The problem:
Write out, word for word, the first line of the data below and every line after it through the one containing "Task: Click the vertical".

(Dataset entries)

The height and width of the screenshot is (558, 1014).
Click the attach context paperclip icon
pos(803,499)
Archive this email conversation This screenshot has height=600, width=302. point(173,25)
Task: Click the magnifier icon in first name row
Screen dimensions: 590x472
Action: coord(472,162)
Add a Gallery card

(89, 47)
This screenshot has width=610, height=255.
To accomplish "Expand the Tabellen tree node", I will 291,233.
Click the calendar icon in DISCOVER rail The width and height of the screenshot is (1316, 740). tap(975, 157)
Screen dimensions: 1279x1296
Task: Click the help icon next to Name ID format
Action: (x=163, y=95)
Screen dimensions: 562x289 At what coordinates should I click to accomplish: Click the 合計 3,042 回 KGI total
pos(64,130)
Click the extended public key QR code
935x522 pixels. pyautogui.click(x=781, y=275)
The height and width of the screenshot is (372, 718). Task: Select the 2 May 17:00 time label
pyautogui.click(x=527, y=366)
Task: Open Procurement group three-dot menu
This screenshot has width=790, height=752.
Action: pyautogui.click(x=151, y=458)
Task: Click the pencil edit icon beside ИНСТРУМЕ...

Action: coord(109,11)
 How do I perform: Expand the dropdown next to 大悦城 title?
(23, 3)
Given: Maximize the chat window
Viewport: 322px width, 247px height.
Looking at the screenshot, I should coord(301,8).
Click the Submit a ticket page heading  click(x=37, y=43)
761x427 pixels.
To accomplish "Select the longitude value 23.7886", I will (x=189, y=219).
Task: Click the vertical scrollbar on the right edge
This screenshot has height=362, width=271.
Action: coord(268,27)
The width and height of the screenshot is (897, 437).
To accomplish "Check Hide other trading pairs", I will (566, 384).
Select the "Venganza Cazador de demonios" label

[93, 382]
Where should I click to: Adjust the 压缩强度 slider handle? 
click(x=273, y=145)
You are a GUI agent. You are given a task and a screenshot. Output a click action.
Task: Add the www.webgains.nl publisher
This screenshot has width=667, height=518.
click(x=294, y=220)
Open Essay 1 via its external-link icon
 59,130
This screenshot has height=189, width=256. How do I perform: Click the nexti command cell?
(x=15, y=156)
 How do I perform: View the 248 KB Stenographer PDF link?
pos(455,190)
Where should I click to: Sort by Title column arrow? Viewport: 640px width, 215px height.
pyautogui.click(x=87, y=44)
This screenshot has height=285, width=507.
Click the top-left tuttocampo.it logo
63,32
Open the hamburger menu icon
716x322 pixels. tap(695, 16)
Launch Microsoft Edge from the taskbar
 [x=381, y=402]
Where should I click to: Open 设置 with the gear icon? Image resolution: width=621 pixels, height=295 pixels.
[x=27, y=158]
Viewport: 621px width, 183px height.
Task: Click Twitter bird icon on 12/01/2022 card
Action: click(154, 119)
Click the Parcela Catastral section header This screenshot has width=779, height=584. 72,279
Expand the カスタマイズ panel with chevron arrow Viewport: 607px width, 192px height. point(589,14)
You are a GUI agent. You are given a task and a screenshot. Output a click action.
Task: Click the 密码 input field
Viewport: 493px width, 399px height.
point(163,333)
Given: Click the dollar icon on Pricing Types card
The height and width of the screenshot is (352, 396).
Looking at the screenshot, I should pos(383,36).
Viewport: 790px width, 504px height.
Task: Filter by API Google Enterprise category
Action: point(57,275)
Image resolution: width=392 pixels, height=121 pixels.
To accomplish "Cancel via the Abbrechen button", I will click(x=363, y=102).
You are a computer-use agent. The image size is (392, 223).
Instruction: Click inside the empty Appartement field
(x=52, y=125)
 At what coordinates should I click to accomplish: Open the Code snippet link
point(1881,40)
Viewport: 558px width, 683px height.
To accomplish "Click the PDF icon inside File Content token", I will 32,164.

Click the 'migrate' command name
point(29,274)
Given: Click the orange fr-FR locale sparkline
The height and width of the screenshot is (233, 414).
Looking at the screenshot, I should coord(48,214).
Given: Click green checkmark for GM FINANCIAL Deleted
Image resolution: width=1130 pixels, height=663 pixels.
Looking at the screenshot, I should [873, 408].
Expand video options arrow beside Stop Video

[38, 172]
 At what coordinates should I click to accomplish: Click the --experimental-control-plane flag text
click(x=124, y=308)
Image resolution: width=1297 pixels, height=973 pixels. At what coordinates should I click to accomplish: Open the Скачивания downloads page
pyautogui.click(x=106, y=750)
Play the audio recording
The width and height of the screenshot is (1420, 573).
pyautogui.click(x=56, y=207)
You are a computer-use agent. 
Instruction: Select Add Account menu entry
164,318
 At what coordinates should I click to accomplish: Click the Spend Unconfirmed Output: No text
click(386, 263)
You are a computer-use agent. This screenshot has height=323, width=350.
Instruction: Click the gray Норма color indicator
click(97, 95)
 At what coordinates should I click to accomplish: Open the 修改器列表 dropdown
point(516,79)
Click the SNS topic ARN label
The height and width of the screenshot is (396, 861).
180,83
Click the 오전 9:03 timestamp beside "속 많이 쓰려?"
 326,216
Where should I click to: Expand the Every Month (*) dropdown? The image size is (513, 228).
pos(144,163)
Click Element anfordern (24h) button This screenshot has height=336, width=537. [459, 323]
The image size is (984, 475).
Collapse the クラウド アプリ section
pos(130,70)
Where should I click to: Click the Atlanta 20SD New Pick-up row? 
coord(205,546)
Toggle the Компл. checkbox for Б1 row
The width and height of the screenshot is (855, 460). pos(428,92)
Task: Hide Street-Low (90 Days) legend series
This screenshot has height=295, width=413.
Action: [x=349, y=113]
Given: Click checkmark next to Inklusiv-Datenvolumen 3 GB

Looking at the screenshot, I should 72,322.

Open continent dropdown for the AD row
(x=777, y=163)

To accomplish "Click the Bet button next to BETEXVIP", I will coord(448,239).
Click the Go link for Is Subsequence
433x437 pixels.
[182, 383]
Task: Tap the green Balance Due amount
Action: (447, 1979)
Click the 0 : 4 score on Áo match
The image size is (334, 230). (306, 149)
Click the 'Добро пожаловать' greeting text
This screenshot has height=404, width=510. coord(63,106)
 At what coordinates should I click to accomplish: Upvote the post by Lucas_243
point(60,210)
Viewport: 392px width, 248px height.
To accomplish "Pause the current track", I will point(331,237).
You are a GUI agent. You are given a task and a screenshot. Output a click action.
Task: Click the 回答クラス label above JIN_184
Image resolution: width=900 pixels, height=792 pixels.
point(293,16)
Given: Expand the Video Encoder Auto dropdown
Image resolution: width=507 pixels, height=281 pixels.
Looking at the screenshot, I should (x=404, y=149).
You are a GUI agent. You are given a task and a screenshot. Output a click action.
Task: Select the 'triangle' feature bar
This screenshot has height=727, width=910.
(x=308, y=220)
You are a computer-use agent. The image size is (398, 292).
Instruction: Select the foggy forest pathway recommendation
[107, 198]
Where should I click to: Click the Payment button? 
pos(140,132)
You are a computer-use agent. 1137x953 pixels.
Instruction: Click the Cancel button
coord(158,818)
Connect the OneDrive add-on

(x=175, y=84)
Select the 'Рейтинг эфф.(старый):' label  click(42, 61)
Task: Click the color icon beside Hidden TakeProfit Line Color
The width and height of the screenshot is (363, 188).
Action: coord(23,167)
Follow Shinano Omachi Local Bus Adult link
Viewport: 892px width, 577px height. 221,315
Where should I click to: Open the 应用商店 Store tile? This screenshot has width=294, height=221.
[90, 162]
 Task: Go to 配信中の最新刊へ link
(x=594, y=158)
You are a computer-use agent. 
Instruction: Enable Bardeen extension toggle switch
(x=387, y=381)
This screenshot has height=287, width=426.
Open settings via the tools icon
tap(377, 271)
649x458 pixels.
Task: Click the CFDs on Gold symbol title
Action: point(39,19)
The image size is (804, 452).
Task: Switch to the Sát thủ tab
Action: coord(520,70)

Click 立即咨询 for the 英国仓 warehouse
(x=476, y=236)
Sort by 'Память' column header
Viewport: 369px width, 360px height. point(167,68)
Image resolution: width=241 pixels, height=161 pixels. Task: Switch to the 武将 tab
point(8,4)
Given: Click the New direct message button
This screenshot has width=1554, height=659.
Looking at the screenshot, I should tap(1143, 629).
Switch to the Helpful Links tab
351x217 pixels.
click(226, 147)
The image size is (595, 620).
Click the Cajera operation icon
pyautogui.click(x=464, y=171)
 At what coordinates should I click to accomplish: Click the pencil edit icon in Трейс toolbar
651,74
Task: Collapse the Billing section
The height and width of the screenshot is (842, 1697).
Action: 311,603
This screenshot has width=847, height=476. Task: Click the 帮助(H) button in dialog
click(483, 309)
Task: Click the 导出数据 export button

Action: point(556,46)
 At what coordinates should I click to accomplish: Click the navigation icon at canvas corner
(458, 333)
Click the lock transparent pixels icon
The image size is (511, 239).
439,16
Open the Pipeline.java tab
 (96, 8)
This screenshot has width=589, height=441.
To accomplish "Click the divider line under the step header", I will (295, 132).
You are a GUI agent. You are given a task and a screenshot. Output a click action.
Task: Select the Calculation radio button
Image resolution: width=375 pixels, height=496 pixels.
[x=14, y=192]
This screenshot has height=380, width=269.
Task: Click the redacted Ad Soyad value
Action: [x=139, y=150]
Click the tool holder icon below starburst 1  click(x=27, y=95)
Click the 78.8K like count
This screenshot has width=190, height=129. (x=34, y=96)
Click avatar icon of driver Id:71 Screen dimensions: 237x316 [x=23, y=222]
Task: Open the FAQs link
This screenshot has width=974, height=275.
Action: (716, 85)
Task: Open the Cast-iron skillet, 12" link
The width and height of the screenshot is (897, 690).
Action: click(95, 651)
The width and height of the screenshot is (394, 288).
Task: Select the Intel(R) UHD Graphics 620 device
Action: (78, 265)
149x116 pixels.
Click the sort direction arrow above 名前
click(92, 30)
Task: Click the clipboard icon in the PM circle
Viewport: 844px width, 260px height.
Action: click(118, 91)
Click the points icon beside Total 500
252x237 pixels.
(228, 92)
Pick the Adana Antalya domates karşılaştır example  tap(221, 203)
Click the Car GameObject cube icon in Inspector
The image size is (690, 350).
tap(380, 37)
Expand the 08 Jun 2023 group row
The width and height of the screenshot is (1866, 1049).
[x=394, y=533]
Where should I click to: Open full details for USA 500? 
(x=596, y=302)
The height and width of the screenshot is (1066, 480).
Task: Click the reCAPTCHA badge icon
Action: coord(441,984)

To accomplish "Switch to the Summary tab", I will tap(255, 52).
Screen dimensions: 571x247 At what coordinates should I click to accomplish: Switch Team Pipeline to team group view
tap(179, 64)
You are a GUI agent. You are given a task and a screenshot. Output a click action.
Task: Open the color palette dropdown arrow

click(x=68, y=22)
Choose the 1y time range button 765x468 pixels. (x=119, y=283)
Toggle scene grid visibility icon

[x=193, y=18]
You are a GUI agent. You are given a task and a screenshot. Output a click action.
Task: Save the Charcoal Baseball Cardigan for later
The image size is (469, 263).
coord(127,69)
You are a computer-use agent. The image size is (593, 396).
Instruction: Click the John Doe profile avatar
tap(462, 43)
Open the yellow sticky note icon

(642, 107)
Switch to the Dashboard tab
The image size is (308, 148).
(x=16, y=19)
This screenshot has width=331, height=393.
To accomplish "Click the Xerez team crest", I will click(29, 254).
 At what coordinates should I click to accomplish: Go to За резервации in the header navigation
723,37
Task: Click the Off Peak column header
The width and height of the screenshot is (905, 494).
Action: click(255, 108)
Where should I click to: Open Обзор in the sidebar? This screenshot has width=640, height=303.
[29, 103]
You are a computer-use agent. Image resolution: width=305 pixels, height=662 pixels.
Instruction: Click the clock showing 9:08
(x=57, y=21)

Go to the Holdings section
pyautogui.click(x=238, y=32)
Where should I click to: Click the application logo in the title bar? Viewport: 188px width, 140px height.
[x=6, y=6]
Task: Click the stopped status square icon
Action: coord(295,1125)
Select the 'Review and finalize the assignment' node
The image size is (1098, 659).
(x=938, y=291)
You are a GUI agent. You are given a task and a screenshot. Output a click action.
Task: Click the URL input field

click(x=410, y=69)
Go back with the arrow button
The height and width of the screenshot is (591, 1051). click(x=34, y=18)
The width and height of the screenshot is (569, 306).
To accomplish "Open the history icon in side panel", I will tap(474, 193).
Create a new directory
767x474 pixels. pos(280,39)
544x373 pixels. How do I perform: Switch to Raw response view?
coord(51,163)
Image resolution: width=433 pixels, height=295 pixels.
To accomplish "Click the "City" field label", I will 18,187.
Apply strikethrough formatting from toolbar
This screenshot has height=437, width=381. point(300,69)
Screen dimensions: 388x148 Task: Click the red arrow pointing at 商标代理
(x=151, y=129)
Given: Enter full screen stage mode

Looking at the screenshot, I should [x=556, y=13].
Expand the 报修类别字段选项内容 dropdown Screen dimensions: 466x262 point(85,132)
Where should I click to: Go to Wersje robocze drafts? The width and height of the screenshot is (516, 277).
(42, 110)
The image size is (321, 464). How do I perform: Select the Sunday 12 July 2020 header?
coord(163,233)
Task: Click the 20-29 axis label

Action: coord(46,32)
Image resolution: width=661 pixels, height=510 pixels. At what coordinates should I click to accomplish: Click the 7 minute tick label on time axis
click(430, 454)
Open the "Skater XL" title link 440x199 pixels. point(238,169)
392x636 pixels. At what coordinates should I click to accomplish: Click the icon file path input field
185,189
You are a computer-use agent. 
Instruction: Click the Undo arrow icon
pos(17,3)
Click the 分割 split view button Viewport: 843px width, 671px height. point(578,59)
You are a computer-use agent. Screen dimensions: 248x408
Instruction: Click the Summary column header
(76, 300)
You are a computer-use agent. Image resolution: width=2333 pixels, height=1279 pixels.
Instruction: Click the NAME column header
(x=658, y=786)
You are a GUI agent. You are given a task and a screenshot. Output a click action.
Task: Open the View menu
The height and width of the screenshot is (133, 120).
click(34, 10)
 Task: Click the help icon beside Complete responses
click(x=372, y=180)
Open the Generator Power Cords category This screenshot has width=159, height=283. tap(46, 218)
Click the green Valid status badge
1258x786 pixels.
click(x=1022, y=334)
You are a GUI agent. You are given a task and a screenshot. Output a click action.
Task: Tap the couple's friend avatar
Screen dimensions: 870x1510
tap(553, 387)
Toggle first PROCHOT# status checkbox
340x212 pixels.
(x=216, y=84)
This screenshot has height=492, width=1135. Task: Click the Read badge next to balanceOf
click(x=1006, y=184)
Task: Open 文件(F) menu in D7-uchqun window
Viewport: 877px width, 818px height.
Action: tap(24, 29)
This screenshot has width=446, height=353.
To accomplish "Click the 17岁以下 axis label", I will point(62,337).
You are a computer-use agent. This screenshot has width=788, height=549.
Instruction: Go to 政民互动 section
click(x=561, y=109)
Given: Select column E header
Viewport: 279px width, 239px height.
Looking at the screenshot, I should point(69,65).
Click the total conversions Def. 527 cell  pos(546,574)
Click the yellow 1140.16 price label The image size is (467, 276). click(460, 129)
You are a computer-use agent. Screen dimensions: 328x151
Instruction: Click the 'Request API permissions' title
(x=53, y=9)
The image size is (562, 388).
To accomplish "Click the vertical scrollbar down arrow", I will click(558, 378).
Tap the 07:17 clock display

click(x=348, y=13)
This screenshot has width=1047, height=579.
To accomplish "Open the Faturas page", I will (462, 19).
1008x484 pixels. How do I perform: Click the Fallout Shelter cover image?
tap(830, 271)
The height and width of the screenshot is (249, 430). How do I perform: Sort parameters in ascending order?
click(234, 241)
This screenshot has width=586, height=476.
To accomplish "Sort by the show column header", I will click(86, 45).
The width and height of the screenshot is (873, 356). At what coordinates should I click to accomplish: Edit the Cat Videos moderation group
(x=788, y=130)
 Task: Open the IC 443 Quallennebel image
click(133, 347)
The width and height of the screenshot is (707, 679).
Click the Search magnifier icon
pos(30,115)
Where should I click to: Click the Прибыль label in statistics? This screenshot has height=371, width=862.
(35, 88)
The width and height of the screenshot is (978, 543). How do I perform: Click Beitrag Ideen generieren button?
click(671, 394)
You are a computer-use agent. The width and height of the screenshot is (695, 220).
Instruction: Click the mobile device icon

Finished exercise:
The height and width of the screenshot is (558, 1014).
Click the attach context paperclip icon
pos(803,499)
Archive this email conversation This screenshot has height=600, width=302. point(173,25)
Task: Click the magnifier icon in first name row
Screen dimensions: 590x472
Action: coord(472,162)
Add a Gallery card

(89, 47)
This screenshot has width=610, height=255.
To accomplish "Expand the Tabellen tree node", I will 291,233.
Click the calendar icon in DISCOVER rail The width and height of the screenshot is (1316, 740). tap(975, 157)
Screen dimensions: 1279x1296
Task: Click the help icon next to Name ID format
Action: (x=163, y=95)
Screen dimensions: 562x289 At what coordinates should I click to accomplish: Click the 合計 3,042 回 KGI total
pos(64,130)
Click the extended public key QR code
935x522 pixels. pyautogui.click(x=781, y=275)
The height and width of the screenshot is (372, 718). Task: Select the 2 May 17:00 time label
pyautogui.click(x=527, y=366)
Task: Open Procurement group three-dot menu
This screenshot has width=790, height=752.
Action: pyautogui.click(x=151, y=458)
Task: Click the pencil edit icon beside ИНСТРУМЕ...

Action: coord(109,11)
 How do I perform: Expand the dropdown next to 大悦城 title?
(23, 3)
Given: Maximize the chat window
Viewport: 322px width, 247px height.
Looking at the screenshot, I should coord(301,8).
Click the Submit a ticket page heading  click(x=37, y=43)
761x427 pixels.
To accomplish "Select the longitude value 23.7886", I will (x=189, y=219).
Task: Click the vertical scrollbar on the right edge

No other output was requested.